▶ _REQUIRED WORK_
Return, unchanged, every line starting at the one with "This screenshot has height=296, width=407." and running through the last line of the material below, with nothing else added.

▶ _GIVEN RECORDS_
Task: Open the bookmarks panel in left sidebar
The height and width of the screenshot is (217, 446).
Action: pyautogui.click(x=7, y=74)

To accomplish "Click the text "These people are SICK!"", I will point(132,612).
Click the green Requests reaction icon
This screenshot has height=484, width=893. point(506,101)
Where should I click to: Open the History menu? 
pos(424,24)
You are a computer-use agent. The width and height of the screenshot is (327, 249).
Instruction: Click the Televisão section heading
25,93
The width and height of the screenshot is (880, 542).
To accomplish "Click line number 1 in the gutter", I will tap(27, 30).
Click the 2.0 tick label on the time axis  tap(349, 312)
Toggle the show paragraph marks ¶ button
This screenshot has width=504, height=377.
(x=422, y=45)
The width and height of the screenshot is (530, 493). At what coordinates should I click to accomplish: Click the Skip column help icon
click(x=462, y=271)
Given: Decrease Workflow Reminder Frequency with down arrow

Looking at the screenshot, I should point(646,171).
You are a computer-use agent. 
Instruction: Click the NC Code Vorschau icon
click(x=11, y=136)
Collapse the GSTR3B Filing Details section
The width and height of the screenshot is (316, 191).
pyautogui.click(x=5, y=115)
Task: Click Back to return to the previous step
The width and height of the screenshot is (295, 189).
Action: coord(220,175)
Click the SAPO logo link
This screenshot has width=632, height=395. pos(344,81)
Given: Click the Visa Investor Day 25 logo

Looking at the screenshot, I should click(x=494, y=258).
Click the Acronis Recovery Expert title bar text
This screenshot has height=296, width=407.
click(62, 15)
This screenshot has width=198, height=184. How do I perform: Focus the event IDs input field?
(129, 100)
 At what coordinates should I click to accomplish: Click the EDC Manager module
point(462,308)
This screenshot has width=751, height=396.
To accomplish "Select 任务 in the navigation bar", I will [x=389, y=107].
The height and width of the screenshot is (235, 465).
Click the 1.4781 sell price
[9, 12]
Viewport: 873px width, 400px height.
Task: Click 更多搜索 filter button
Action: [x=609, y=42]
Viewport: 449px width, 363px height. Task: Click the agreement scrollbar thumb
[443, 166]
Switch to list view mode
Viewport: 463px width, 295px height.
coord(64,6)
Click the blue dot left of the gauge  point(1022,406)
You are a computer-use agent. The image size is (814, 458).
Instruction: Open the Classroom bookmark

▶ _RESULT OF THIS TASK_
This screenshot has height=296, width=407.
click(62, 15)
This screenshot has width=198, height=184. How do I perform: Focus the event IDs input field?
(129, 100)
 At what coordinates should I click to accomplish: Click the EDC Manager module
point(462,308)
This screenshot has width=751, height=396.
To accomplish "Select 任务 in the navigation bar", I will [x=389, y=107].
The height and width of the screenshot is (235, 465).
Click the 1.4781 sell price
[9, 12]
Viewport: 873px width, 400px height.
Task: Click 更多搜索 filter button
Action: [x=609, y=42]
Viewport: 449px width, 363px height. Task: Click the agreement scrollbar thumb
[443, 166]
Switch to list view mode
Viewport: 463px width, 295px height.
coord(64,6)
Click the blue dot left of the gauge  point(1022,406)
You are a computer-use agent. The image size is (814, 458).
Instruction: Open the Classroom bookmark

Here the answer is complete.